It adds a shuffle_16x16 strategy LowerVectorTranspose and renames shuffle to shuffle_1d. The idea is similar to 8x8 cases in x86Vector::avx2. The general algorithm is:
interleave 32-bit lanes using 8x _mm512_unpacklo_epi32 8x _mm512_unpackhi_epi32 interleave 64-bit lanes using 8x _mm512_unpacklo_epi64 8x _mm512_unpackhi_epi64 permute 128-bit lanes using 16x _mm512_shuffle_i32x4 permute 256-bit lanes using again 16x _mm512_shuffle_i32x4
After the first stage, they got transposed to
0 16 1 17 4 20 5 21 8 24 9 25 12 28 13 29 2 18 3 19 6 22 7 23 10 26 11 27 14 30 15 31 32 48 33 49 ... 34 50 35 51 ... 64 80 65 81 ... ...

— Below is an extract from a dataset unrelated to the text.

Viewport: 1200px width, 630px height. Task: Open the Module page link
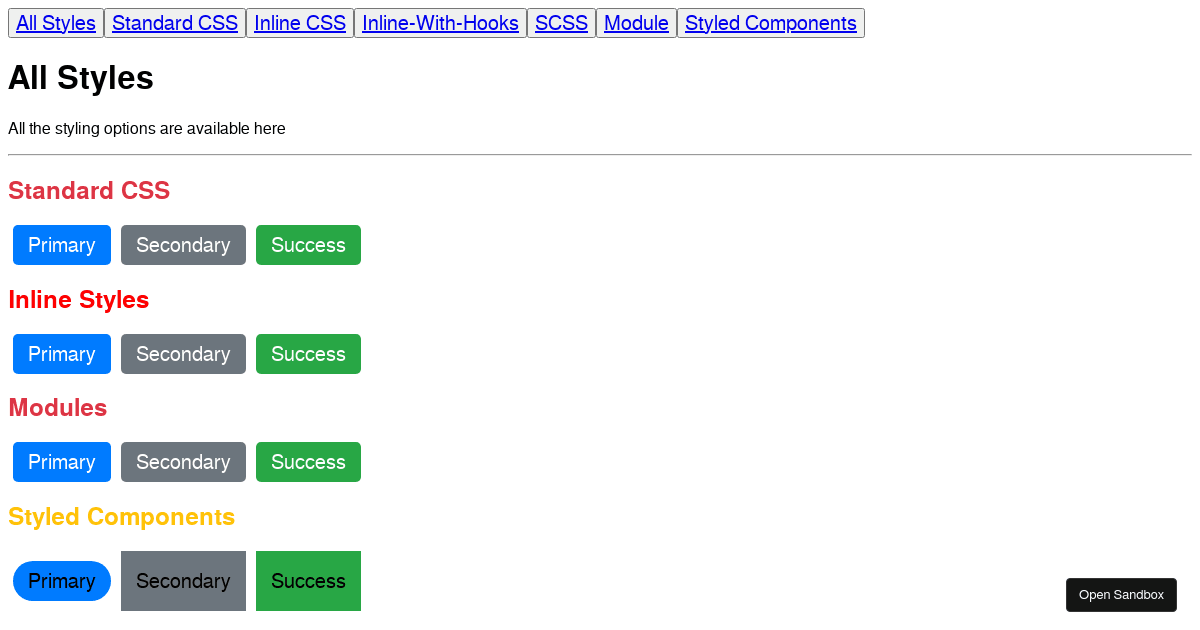(x=636, y=22)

After the second stage, they got transposed to
0 16 32 48 ... 1 17 33 49 ... 2 18 34 49 ... 3 19 35 51 ... 64 80 96 112 ... 65 81 97 114 ... 66 82 98 113 ... 67 83 99 115 ... ...
After the thrid stage, they got transposed to
0 16 32 48 8 24 40 56 64 80 96 112 ... 1 17 33 49 ... 2 18 34 50 ... 3 19 35 51 ... 4 20 36 52 ... 5 21 37 53 ... 6 22 38 54 ... 7 23 39 55 ... 128 144 160 176 ... 129 145 161 177 ... ...
After the last stage, they got transposed to
0 16 32 48 64 80 96 112 ... 240 1 17 33 49 66 81 97 113 ... 241 2 18 34 50 67 82 98 114 ... 242 ... 15 31 47 63 79 96 111 127 ... 255
It might pay to make number of elements an argument (or template parameter) and then reusing this for mm256* variants.